Q-Boost: On Visual Quality Assessment Ability of Low-level Multi-Modality Foundation Models
Zicheng Zhang, Haoning Wu, Zhongpeng Ji, Chunyi Li, Erli Zhang, Wei Sun, Xiaohong Liu, Xiongkuo Min, Fengyu Sun, Shangling Jui, Weisi Lin, Guangtao Zhai
TL;DR
This work addresses the limited use of multi-modality LLMs for visual quality assessment by introducing Q-Boost, a framework that enhances zero-shot IQA and VQA through Triadic-Tone Integration (adding neutral prompts) and Multi-Prompt Ensemble (diverse prompt groups). The approach converts quality evaluation into logit-based scoring around a [SCORE_TOKEN], integrating results with softmax to produce a quality score while keeping inference costs low. Experiments with mPO-7B variants show state-of-the-art zero-shot performance on IQA and VQA benchmarks, with Ablation indicating TTI benefits IQA modestly and MPE primarily aiding VQA. The results suggest a practical, low-cost path to extend low-level vision capabilities of MLLMs and encourage further research into text-supervised quality assessment.
Abstract
Recent advancements in Multi-modality Large Language Models (MLLMs) have demonstrated remarkable capabilities in complex high-level vision tasks.
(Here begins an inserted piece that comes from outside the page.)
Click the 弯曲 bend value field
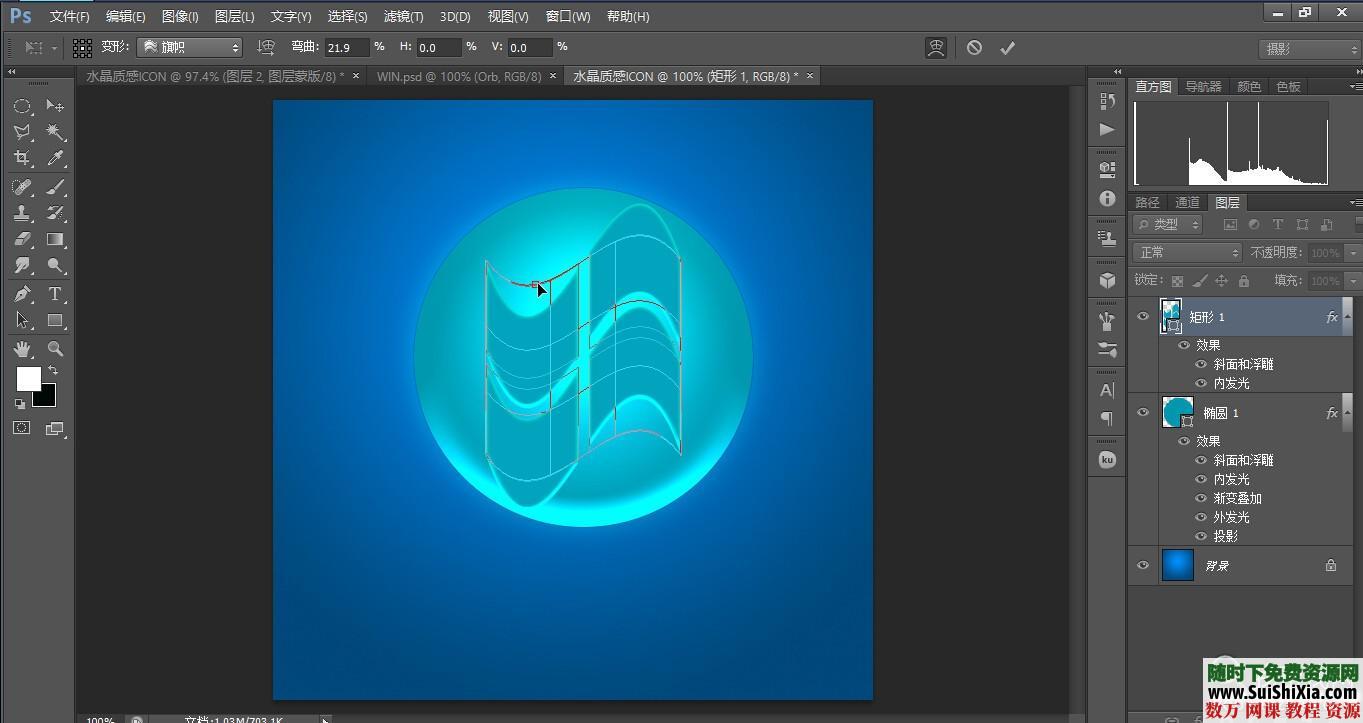pos(346,47)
However, the exploration of MLLM potential in visual quality assessment, a vital aspect of low-level vision, remains limited. To address this gap, we introduce Q-Boost, a novel strategy designed to enhance low-level MLLMs in image quality assessment (IQA) and video quality assessment (VQA) tasks, which is structured around two pivotal components: 1) Triadic-Tone Integration: Ordinary prompt design simply oscillates between the binary extremes of $positive$ and $negative$. Q-Boost innovates by incorporating a `middle ground' approach through $neutral$ prompts, allowing for a more balanced and detailed assessment. 2) Multi-Prompt Ensemble: Multiple quality-centric prompts are used to mitigate bias and acquire more accurate evaluation. The experimental results show that the low-level MLLMs exhibit outstanding zeros-shot performance on the IQA/VQA tasks equipped with the Q-Boost strategy.